Mason, S., Rotella, N., Schaal, S., Righetti, L.

In 2016 IEEE-RAS 16th International Conference on Humanoid Robots (Humanoids), pages: 63-68, IEEE, Cancun, Mexico, 2016 (inproceedings)

Abstract
Torque control algorithms which consider robot dynamics and contact constraints are important for creating dynamic behaviors for humanoids. As computational power increases, algorithms tend to also increase in complexity. However, it is not clear how much complexity is really required to create controllers which exhibit good performance.
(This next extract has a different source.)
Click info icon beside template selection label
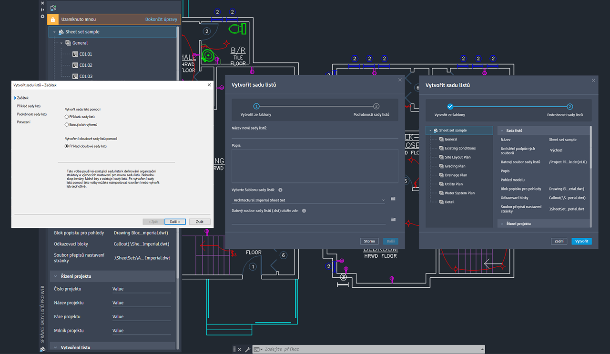(x=280, y=190)
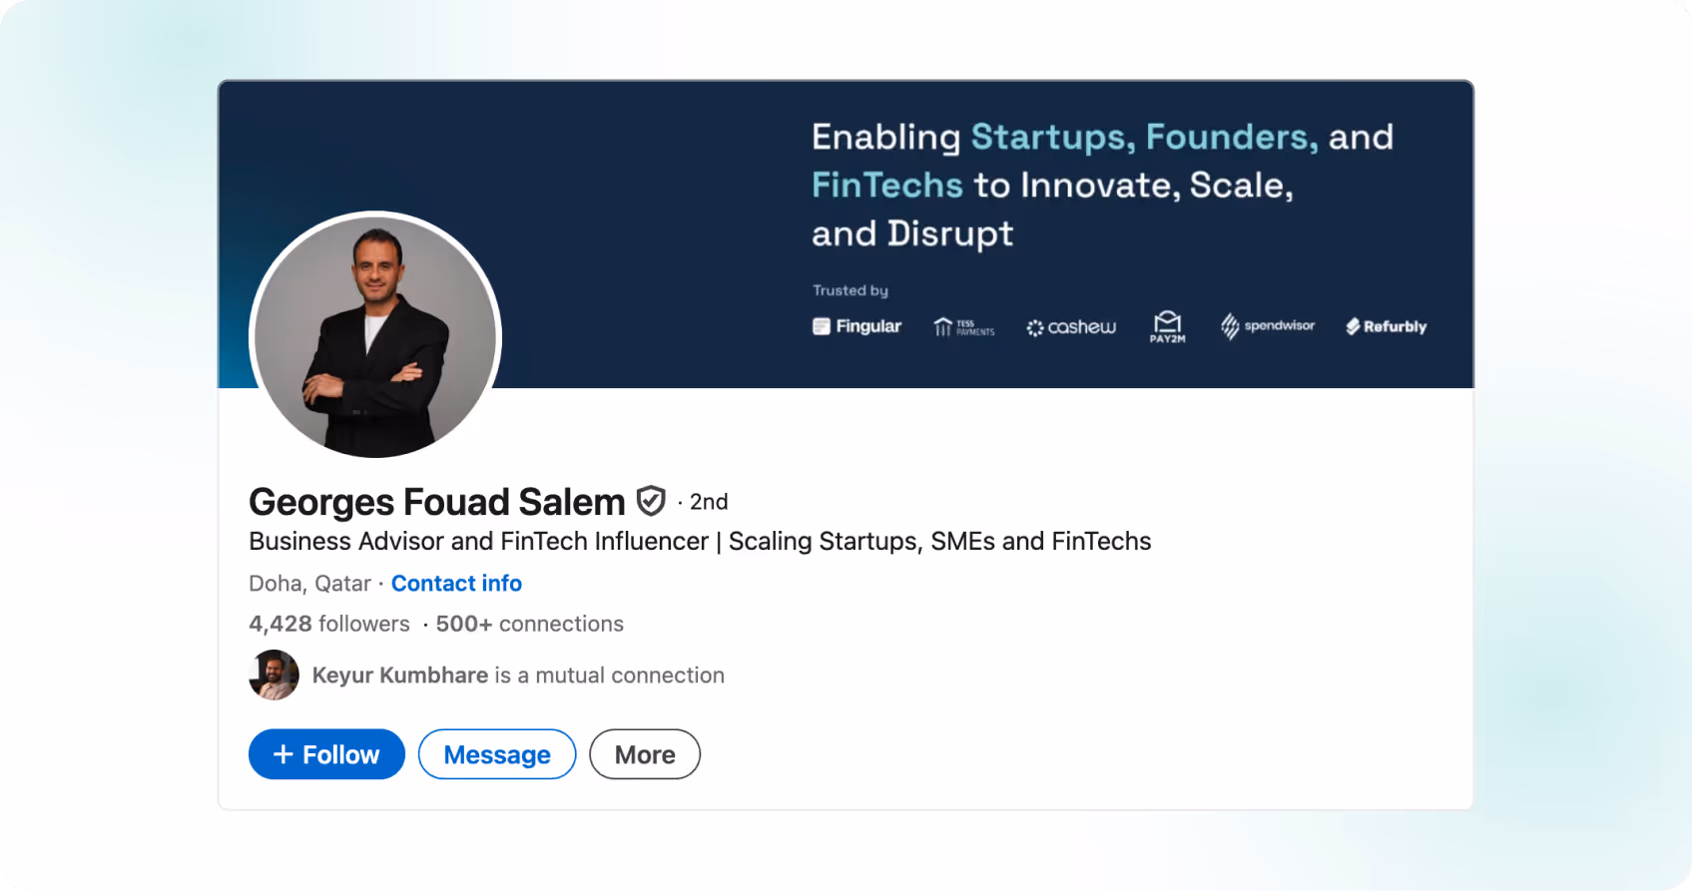Click the spendwisor logo
Screen dimensions: 1692x891
coord(1267,326)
In this paper, we study the capabilities of a simple approach based on contact consistent LQR controllers designed around key poses to control various tasks on a humanoid robot. We present extensive experimental results on a hydraulic, torque controlled humanoid performing balancing and stepping tasks. This feedback control approach captures the necessary synergies between the DoFs of the robot to guarantee good control performance. We show that for the considered tasks, it is only necessary to re-linearize the dynamics of the robot at different contact configurations and that increasing the number of LQR controllers along desired trajectories does not improve performance. Our result suggest that very simple controllers can yield good performance competitive with current state of the art, but more complex, optimization-based whole-body controllers. A video of the experiments can be found at https://youtu.be/5T08CNKV1hw.

am mg

link (url) DOI [BibTex]

link (url) DOI [BibTex]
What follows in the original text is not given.